EXTRACT:
★ ★ ★ ★ ★

The generation from the 70s and 80s will forever be the best technological generation the world will ever see. We had serious constraints that would need elegant solutions. I remember as a kid looking at Z80 maunals to learn how to save a few bytes so that code would run, or the 680k Microsoft limit that caused the code to be very concise and every bit was thoughtfully used.

Now that the sky is the limit we have cookie cutter solutions built on other pieces that "work" which really are just rewritten code in some new language or framework. This is now the new norm and it will never change.

4 comments

> We had serious constraints that would need elegant solutions.

In the era of abundant hardware resources, I like to think that this sense of craftsmanship hasn't been abandoned, but rather transmuted--transmuted into the ability to make things as readable, accessible, and maintainable as possible.

The Redis, Phantom (Thrift proxy), Kafka, and PostgreSQL codebases are regularly things I consult as role models in the design of clean, pragmatic code.

The explosion of technologies since the elegance-by-necessity-of-optimization era does not necessarily mean that the capability of engineers has declined.

As a generation yes. But, I got started in 93/94, learned C. Got into infosec and reversing and can do machine code reasonably well these days. Plenty of my peers learned assembly on TI calculators and other places. By the numbers there are probably more competent low level systems engineers then there were in the 70s and 80s. As a ratio of programming professionals we are dwarfed by PHP programmers, etc.
> We had serious constraints that would need elegant solutions

I don't think those are comparable to complexities in IT that exist today.

> I don't think those are comparable to complexities in IT that exist today.

I think the constraints and lack of “here you go” resources many starting programmers dealt with, even for toy applications, out of necessity in the 70s and 80s are better preparation for the attitude necessary for dealing with the complexities in IT today than the learning conditions today.

Which isn't to idealize it, it was also a hard onramp that drove lots of people off that would have done well at many real world problems where they weren't soloing without support, and night with experience have still developed to great solo practitioners, too. But the people I've encountered that came through that 70s/80s start tend to be, IME, on average more willing to slog through and learn hard stuff in new areas than people who came up through, later, easier onramps.

Though that may also be in significant part survivorship bias, as the 70s/80s crew will have had to have stuck around the field longer, usually, and it may be people with that flexibility are more likely to stay in technology past the half-life of whatever was current when they got in.

In business the goal of software is to make money. Elegant solutions do not necessary increase the bottom line. Increasing productivity at the cost of elegance is a net win in most cases.
And yet I've seen plenty of business spend a huge amount of time and effort on "enterprise" abominations to attempt to build elegant extensible systems. I've seen at least a dozen instances of cron businesses re-invented. I've seen business throw money down bottomless holes on proprietary databases. There's a well known tech company that now owns two bloated electron based cross platform text editors, neither ever had the goal of making money, at least directly.

Business is great at wasting money on software, I just wish they'd waste it in a way that benefited people.

★ ★ ★ ★ ★

RECORDED INFORMATION:
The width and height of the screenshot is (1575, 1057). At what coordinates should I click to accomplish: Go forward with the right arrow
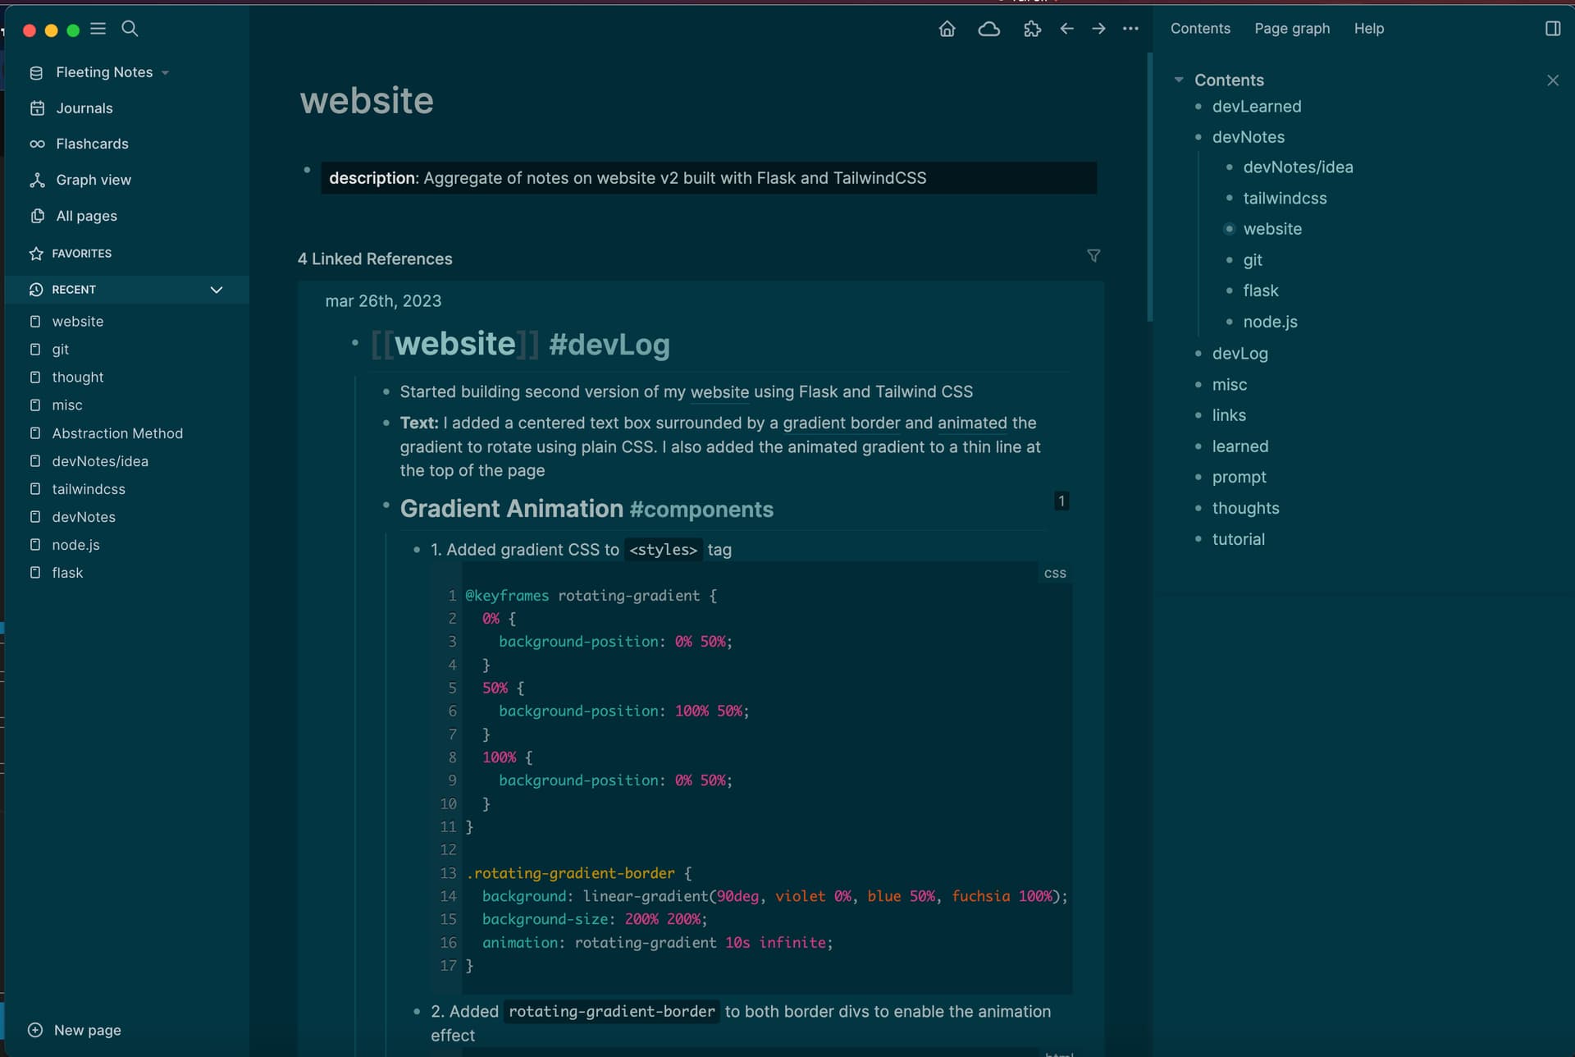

★ ★ ★ ★ ★

WHAT YOU HAVE TO DO: Repeat word for word the part of the thread on programming in the 70s and 80s starting at "Now that the" and ending at "maintainable as possible.". Work only from the thread on programming in the 70s and 80s, not from the data.

RESPONSE TO THE EXERCISE:
Now that the sky is the limit we have cookie cutter solutions built on other pieces that "work" which really are just rewritten code in some new language or framework. This is now the new norm and it will never change.

4 comments

> We had serious constraints that would need elegant solutions.

In the era of abundant hardware resources, I like to think that this sense of craftsmanship hasn't been abandoned, but rather transmuted--transmuted into the ability to make things as readable, accessible, and maintainable as possible.